HOW TO COMPLETE THIS TASK: Go through the records below and show every line with the string "Service".

RECORD EXTRACTS:
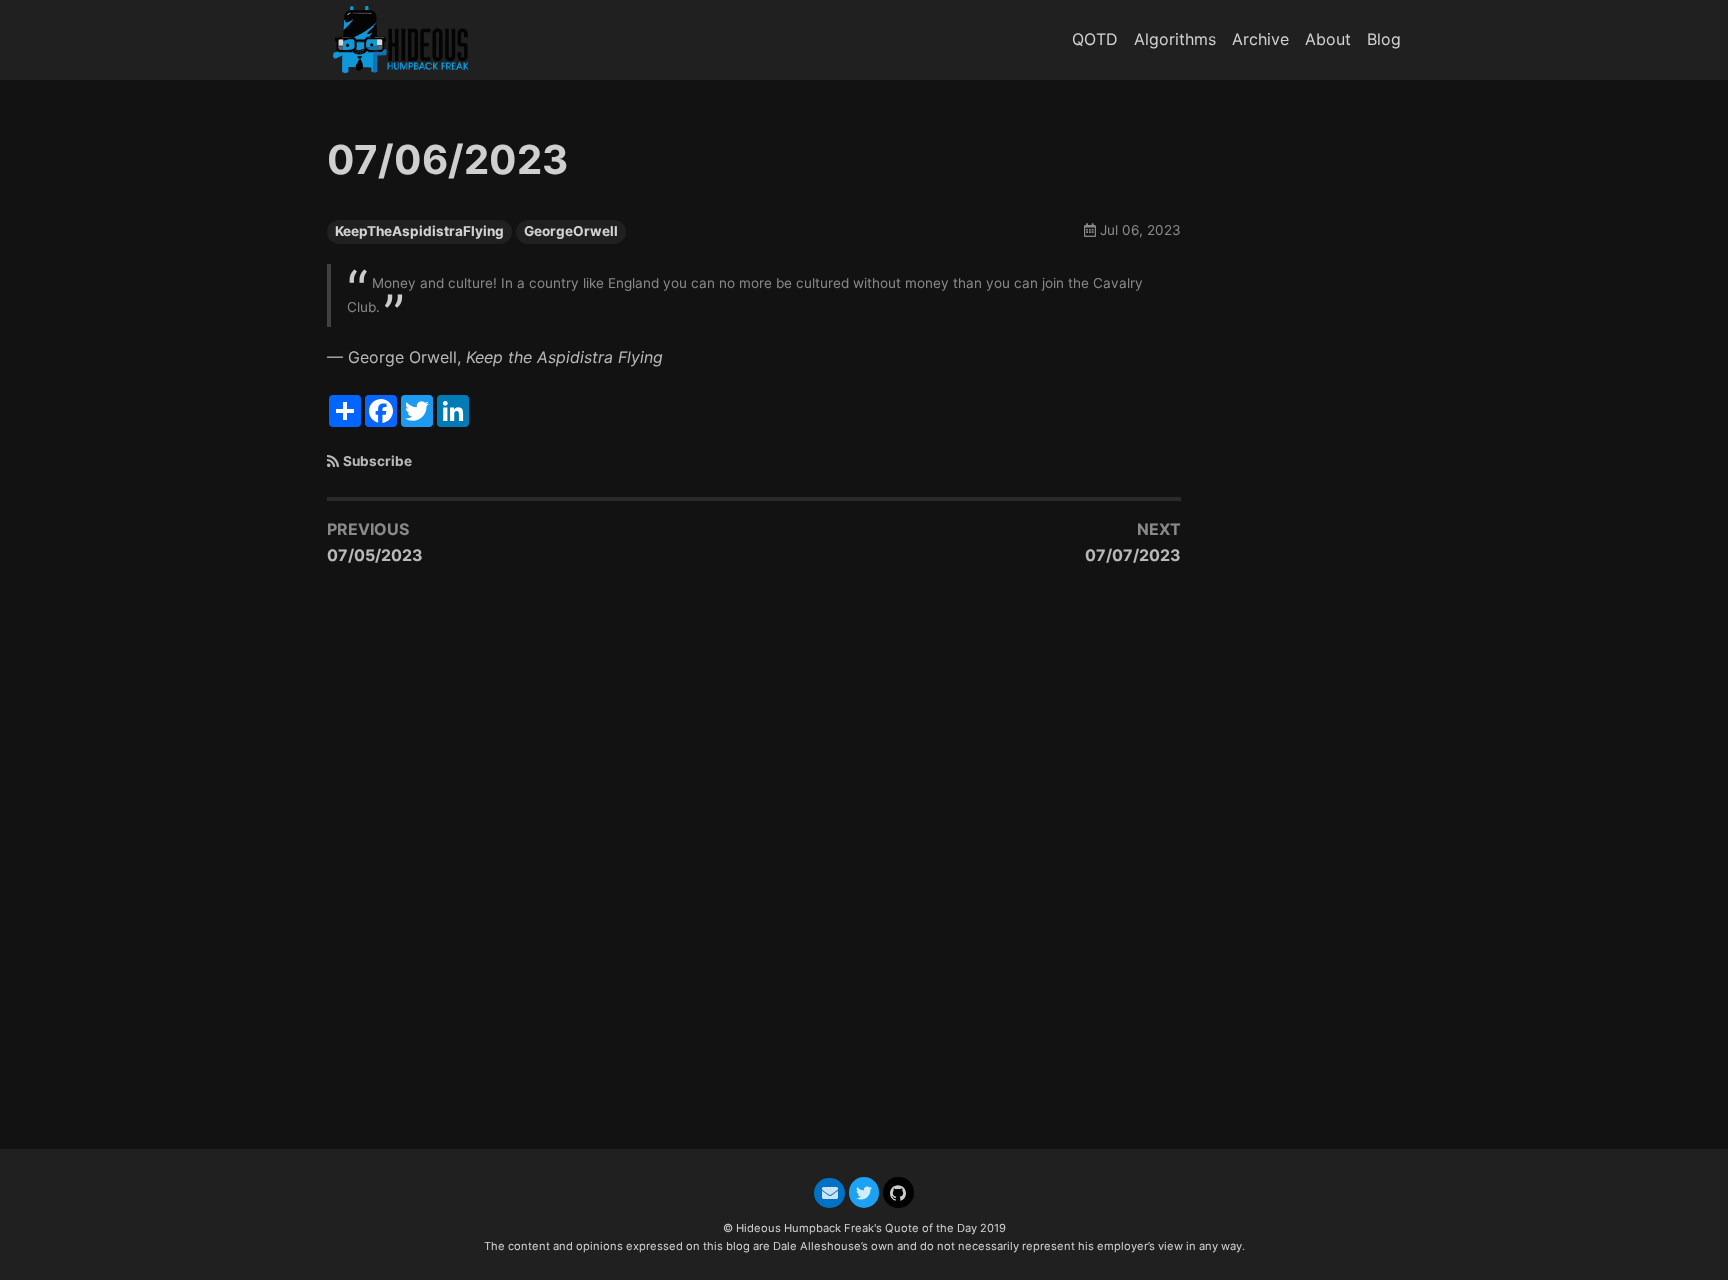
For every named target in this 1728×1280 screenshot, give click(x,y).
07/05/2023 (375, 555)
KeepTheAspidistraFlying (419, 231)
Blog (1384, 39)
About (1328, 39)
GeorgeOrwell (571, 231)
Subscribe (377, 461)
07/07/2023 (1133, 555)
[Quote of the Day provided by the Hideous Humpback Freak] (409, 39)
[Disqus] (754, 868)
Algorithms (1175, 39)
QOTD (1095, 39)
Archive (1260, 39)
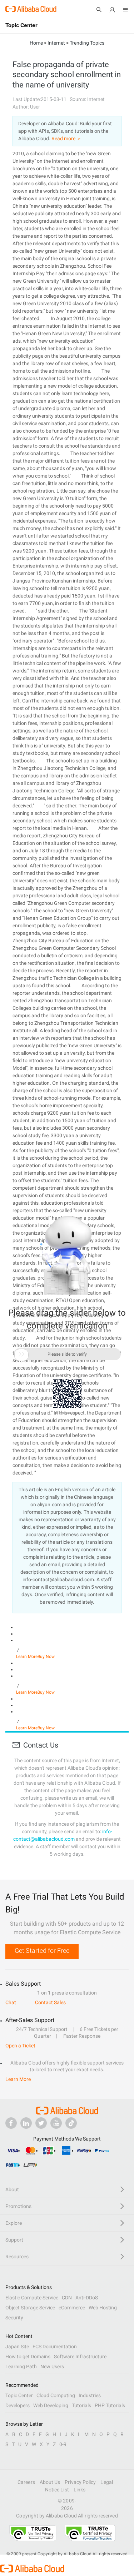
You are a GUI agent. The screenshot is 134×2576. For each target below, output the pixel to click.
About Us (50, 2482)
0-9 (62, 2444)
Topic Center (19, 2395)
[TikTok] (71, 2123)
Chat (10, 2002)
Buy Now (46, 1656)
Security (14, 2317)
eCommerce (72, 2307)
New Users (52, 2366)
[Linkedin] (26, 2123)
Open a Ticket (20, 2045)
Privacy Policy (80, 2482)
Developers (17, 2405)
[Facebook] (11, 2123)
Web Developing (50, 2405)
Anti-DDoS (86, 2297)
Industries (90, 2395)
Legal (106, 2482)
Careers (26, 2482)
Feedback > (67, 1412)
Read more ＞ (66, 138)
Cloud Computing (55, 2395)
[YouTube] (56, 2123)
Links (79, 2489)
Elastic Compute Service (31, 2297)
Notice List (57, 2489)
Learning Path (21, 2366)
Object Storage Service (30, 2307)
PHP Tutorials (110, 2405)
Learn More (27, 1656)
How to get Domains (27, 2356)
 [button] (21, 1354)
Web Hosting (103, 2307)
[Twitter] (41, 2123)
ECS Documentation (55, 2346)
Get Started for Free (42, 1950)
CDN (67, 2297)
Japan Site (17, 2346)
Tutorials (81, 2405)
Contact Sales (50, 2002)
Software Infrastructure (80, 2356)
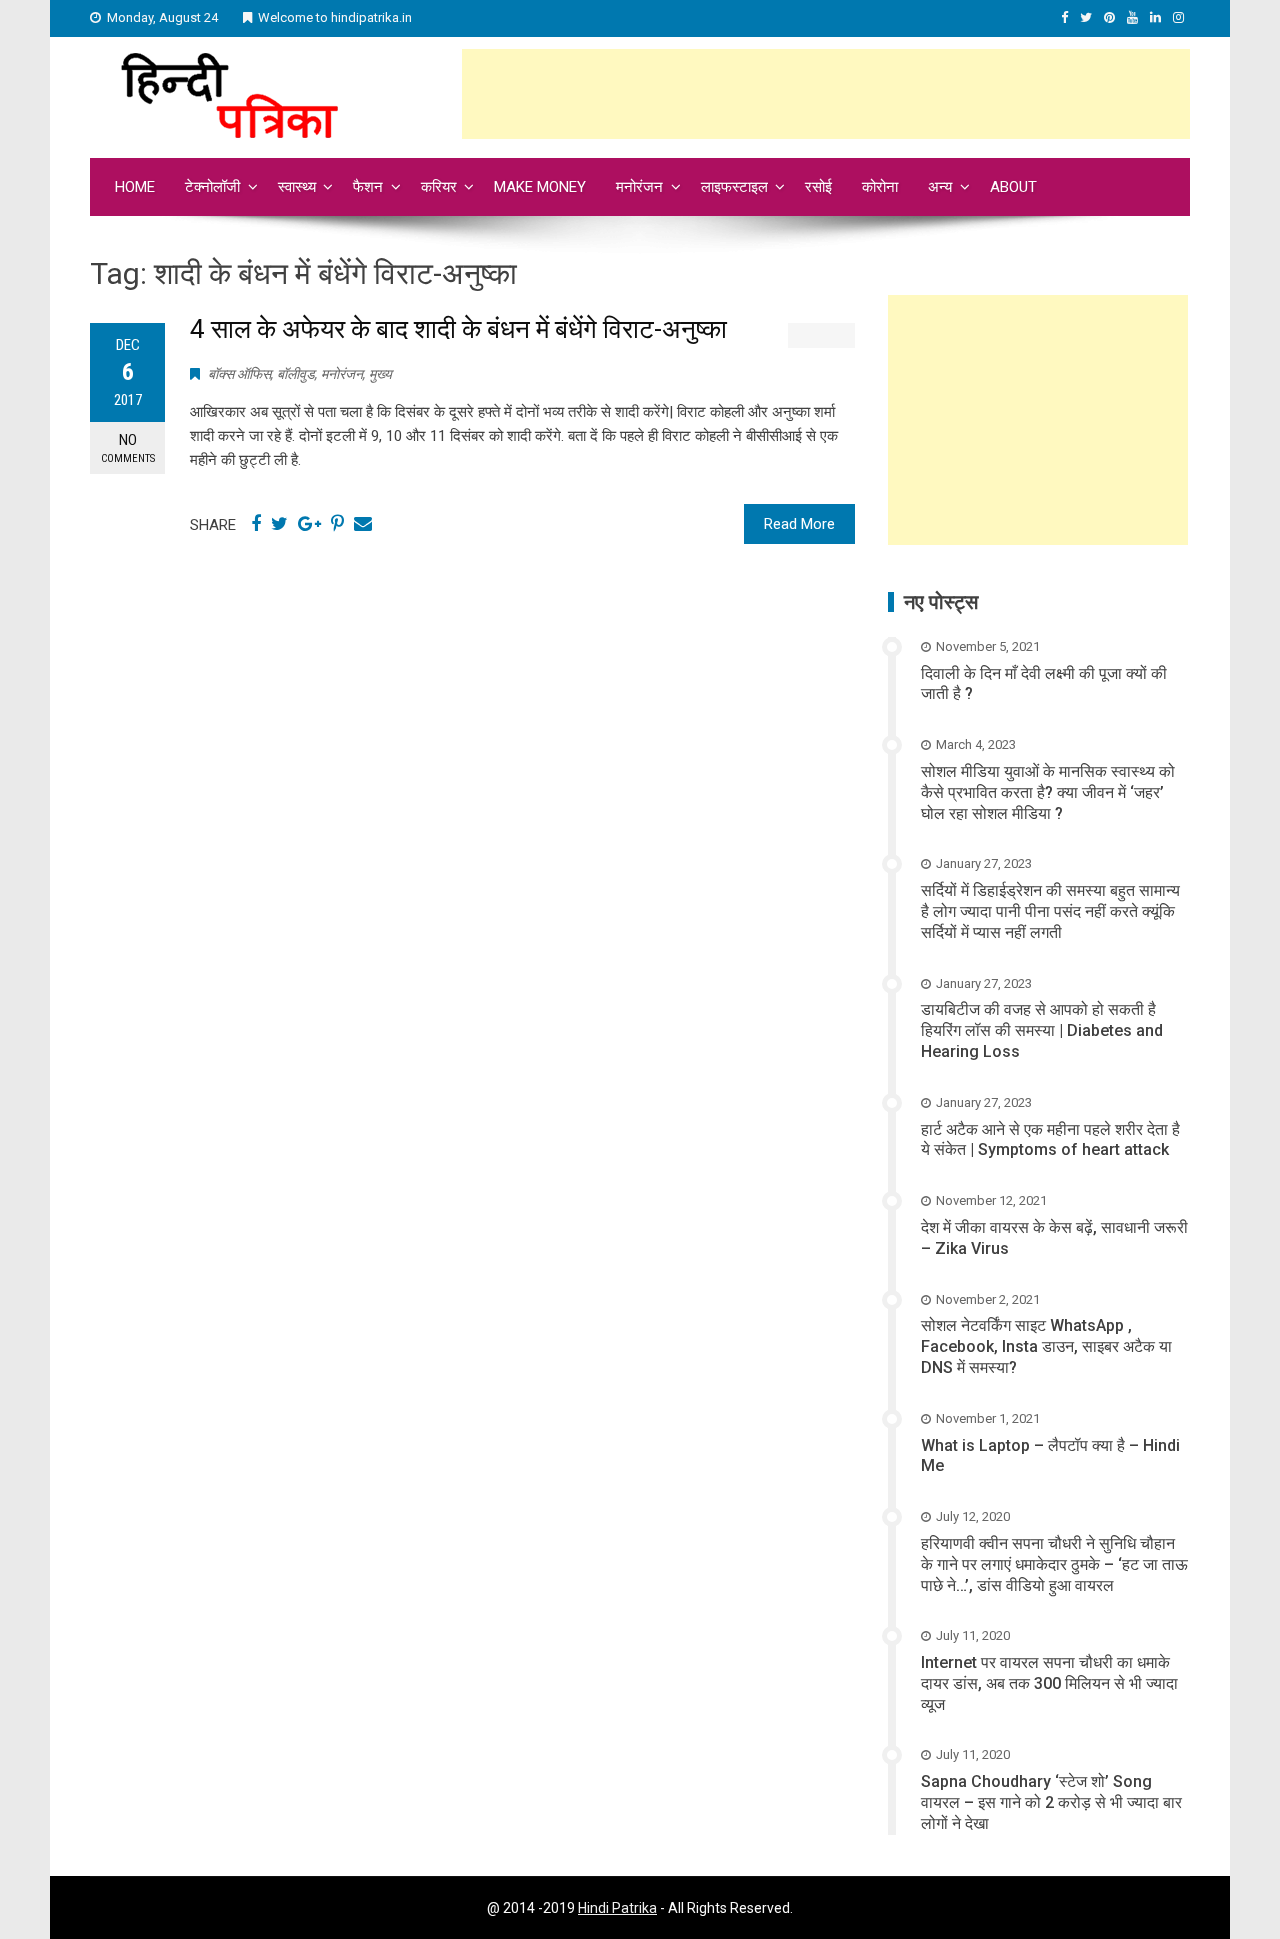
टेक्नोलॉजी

TASK OUTPUT:
Elastic Compute Service (31, 2297)
Object Storage Service (30, 2307)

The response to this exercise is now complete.